:: PROVIDED MATERIAL
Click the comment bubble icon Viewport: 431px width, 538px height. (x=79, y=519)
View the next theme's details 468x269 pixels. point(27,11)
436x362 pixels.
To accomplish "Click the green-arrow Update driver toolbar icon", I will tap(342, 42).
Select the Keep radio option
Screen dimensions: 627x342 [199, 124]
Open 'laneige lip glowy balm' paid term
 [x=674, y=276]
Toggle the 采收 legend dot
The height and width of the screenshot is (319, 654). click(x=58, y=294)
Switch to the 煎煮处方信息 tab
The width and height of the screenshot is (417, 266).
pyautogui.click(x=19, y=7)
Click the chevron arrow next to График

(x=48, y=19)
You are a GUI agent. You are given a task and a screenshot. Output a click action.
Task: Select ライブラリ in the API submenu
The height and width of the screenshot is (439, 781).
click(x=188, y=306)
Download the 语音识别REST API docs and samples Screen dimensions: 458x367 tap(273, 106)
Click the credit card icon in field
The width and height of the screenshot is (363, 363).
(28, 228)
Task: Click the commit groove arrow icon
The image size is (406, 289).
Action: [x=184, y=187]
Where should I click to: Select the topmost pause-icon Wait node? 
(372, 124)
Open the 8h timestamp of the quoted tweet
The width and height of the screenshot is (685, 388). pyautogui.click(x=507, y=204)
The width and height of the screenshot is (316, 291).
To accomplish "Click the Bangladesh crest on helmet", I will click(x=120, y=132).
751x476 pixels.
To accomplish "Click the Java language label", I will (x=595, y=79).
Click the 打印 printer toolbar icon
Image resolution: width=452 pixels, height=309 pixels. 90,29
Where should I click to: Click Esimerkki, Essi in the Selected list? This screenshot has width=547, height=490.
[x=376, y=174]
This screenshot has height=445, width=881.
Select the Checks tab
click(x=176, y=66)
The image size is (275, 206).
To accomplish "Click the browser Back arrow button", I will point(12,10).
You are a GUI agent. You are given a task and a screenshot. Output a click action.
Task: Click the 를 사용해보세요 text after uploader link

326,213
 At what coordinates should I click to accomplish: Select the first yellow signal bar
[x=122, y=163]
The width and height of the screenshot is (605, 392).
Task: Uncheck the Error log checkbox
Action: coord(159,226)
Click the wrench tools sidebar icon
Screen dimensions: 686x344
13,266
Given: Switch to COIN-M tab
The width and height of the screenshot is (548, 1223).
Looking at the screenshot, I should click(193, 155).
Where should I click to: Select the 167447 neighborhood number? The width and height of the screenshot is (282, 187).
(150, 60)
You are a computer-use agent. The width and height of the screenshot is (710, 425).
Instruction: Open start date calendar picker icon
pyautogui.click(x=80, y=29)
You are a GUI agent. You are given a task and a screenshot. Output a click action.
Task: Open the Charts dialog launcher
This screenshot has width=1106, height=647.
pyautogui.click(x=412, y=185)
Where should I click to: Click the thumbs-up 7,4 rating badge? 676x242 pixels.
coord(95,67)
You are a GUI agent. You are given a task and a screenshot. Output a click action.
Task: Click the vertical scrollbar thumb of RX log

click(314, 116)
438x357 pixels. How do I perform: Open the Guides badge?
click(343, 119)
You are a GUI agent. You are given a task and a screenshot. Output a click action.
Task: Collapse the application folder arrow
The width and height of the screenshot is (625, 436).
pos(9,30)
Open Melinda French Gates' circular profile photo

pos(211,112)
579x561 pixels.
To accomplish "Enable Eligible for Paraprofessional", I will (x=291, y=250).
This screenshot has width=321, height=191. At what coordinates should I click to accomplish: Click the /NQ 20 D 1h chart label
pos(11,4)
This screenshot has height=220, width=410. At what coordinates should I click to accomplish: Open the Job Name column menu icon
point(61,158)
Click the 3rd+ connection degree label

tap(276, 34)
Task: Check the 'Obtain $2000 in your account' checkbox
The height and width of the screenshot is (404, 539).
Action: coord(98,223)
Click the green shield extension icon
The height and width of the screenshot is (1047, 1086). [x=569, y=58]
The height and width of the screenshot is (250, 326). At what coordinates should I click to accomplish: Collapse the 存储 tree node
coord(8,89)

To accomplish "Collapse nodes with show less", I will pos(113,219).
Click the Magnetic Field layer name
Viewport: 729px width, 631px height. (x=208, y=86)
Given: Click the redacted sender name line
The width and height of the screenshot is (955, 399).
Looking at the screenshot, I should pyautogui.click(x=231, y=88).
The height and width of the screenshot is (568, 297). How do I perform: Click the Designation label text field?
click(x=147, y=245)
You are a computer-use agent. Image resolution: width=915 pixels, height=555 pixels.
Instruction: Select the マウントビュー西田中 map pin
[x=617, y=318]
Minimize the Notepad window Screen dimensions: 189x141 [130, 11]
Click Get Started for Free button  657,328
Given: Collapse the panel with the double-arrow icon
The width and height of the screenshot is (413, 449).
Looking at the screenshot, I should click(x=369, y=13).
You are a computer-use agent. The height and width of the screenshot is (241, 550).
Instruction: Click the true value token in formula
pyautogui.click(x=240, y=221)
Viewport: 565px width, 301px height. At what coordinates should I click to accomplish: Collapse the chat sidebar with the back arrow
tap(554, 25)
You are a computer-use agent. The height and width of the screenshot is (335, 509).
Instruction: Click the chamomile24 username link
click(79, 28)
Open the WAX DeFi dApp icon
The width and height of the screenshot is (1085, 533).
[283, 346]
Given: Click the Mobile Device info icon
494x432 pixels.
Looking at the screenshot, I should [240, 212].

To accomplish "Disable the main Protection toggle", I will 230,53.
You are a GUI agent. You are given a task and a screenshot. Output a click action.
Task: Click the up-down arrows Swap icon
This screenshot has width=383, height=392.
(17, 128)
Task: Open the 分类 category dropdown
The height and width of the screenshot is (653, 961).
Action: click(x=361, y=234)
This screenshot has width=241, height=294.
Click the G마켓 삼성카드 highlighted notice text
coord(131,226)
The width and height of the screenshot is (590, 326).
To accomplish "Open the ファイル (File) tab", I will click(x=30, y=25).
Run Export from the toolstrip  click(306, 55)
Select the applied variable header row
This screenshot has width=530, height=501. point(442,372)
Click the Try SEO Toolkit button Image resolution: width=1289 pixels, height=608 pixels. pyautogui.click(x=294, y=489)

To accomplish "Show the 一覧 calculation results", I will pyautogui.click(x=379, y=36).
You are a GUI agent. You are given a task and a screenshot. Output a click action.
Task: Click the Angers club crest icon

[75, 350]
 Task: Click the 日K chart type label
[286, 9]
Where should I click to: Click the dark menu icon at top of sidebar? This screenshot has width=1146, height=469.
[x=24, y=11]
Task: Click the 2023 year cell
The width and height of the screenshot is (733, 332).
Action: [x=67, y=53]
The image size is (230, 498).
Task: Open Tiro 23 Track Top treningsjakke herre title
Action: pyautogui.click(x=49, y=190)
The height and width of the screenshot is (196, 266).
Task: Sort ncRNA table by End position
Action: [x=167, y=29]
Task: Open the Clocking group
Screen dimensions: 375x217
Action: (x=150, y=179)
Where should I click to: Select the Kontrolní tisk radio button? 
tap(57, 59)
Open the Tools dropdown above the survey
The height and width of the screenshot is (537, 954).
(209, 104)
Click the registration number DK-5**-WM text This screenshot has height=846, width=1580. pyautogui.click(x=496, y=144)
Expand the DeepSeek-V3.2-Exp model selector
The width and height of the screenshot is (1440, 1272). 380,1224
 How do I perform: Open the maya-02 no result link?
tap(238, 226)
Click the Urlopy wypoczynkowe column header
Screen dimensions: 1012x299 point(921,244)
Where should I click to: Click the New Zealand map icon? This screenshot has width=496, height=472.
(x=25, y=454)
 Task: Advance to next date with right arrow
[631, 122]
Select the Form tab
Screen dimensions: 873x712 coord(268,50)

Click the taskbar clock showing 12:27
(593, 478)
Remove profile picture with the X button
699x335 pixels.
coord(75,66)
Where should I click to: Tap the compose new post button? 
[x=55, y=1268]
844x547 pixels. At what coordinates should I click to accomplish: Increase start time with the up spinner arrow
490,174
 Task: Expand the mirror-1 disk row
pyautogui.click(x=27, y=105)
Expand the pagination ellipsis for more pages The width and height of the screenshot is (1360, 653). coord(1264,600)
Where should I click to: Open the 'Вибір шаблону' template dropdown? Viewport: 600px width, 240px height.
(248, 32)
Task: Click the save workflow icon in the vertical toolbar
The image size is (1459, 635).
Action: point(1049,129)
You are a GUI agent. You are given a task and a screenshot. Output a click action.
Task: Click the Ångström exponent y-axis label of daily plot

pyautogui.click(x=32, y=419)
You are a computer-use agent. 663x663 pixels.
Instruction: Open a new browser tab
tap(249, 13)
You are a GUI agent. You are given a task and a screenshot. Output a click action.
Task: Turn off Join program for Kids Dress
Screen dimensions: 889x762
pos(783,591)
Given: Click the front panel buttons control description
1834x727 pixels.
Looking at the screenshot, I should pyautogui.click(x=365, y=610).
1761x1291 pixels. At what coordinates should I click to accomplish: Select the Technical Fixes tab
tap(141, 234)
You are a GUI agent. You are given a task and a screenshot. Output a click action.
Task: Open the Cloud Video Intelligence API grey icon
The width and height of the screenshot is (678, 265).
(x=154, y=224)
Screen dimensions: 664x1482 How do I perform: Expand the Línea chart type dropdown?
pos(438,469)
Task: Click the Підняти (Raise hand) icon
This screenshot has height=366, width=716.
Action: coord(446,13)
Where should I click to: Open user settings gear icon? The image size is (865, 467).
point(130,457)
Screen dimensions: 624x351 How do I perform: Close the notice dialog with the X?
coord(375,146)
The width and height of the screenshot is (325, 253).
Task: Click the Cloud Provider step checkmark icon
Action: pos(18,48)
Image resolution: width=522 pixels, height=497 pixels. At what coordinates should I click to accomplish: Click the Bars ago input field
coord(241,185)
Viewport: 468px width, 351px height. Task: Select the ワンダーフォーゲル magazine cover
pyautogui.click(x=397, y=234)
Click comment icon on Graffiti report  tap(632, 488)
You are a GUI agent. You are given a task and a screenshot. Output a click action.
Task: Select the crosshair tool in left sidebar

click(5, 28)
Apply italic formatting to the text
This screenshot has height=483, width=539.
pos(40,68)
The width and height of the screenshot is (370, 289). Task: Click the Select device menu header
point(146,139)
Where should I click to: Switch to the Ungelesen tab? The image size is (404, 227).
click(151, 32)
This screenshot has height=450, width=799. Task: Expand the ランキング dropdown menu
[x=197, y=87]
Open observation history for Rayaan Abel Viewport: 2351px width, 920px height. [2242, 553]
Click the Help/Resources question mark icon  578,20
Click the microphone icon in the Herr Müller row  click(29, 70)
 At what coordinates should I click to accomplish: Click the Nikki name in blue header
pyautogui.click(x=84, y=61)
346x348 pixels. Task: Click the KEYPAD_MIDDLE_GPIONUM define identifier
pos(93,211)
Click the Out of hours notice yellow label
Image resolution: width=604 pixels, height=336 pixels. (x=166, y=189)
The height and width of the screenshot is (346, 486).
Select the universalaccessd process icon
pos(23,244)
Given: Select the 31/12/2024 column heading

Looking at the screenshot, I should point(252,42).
::::
* _AIM OF THE TASK_
Out of the data above, give again only the lines starting at the one holding "The height and width of the screenshot is (250, 326)." and ending at the one holding "Given: Collapse the", unchanged.

* _TASK RESPONSE_
The height and width of the screenshot is (250, 326). At what coordinates should I click to accomplish: Collapse the 存储 tree node
coord(8,89)

To accomplish "Collapse nodes with show less", I will pos(113,219).
Click the Magnetic Field layer name
Viewport: 729px width, 631px height. (x=208, y=86)
Given: Click the redacted sender name line
The width and height of the screenshot is (955, 399).
Looking at the screenshot, I should pyautogui.click(x=231, y=88).
The height and width of the screenshot is (568, 297). How do I perform: Click the Designation label text field?
click(x=147, y=245)
You are a computer-use agent. Image resolution: width=915 pixels, height=555 pixels.
Instruction: Select the マウントビュー西田中 map pin
[x=617, y=318]
Minimize the Notepad window Screen dimensions: 189x141 [130, 11]
Click Get Started for Free button  657,328
Given: Collapse the panel with the double-arrow icon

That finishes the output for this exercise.